Explanation for this code please

Hi,

Just a quick question,

// trait
pub trait Serialize {
        type Input;
}

// implementation for tuple
impl<T0, T1> Serialize for (T0, T1)
where
        T0: Serialize<Input = <T0 as Archive>::Archived> {}

For this example imagine tuple is (u32,u32).
I implemented the primitives and their Input has already been defined.

I don't really get why I need to further constrain Serialize with <Input = <T0 as Archive>::Archived> since the compiler could find out by itself.
There is a bit I miss here (because otherwise it would work that way).

Could someone explain me ?
Is it because the compiler only reads the function declaration to make sure everything is ok (hence we need to give it as much info as possible in the declaration).
It helps with the compilation performance but it implies the dev writes more.
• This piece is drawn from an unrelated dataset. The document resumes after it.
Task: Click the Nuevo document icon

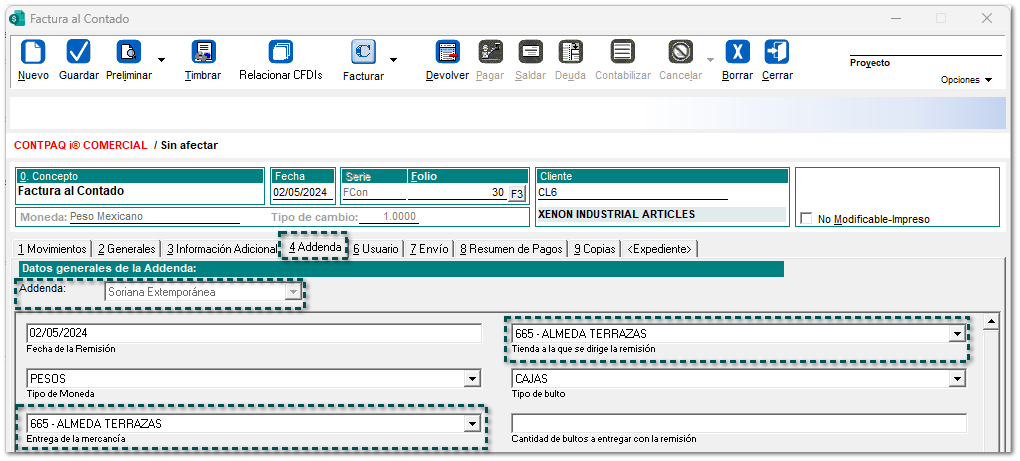Action: (x=33, y=52)
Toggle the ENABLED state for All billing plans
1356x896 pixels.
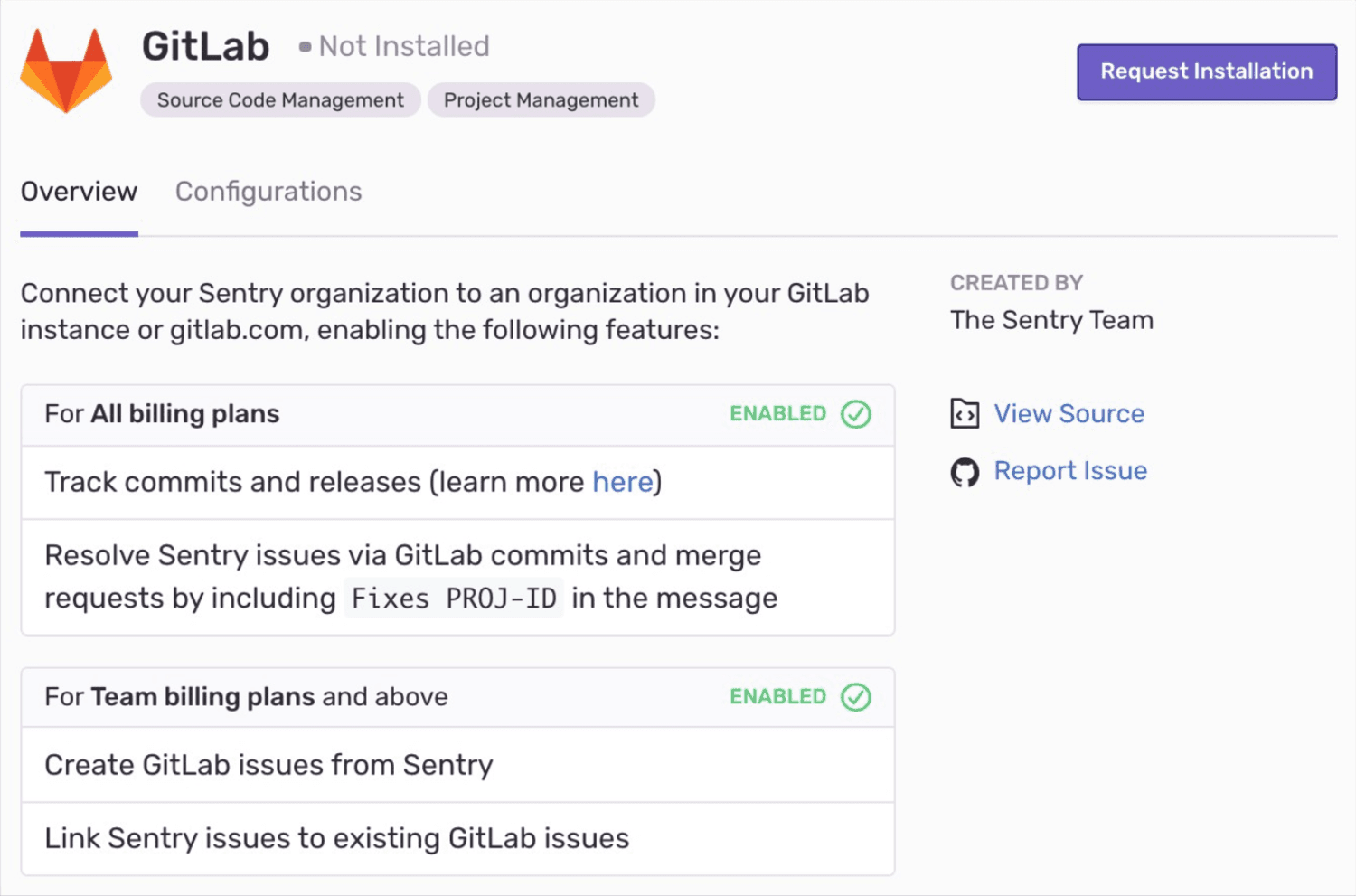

Am I right ?
I need to understand the logic to comply with it.

Thanks

What makes you think that the compiler can figure out Input = <T0 as Archive>::Archived? You haven't really provided any information about this Archive trait, so I can't tell where that information should come from.

Can you share a complete example?

Sure, let me create a simplified playground

Are basically you asking why you need

impl<A, B> Serialize for (A, B)
where
    A: Serialize<Nominative=A> + Debug,
    B: Serialize<Nominative=B> + Debug,
    //           ^^^^^^^^^^^^

in this thread?

It's because the implementation has to work for all types A and B that meet the bound -- including all possible future implementations, not just the current ones. So if you need to rely on some sort of type equality, you need to put it into the bound.

E.g. in that other thread, there's nothing preventing an implementation of Serialize where the associated Nominative type is not Self.


If you want some implementations for a fixed set of types, and want to rely on details of those implementations that aren't expressible as trait bounds,[1] sometimes macros to create a bunch of implementations on the specific types are a better approach than generic implementations.


  1. or are just annoying to express that way ↩︎

Here is the playground. Careful, it's simplified to only show what bothers me. The Serialize trait is much fatter than this. and its serialize_value has been truncated of many of its parameters that are non essential to the issue.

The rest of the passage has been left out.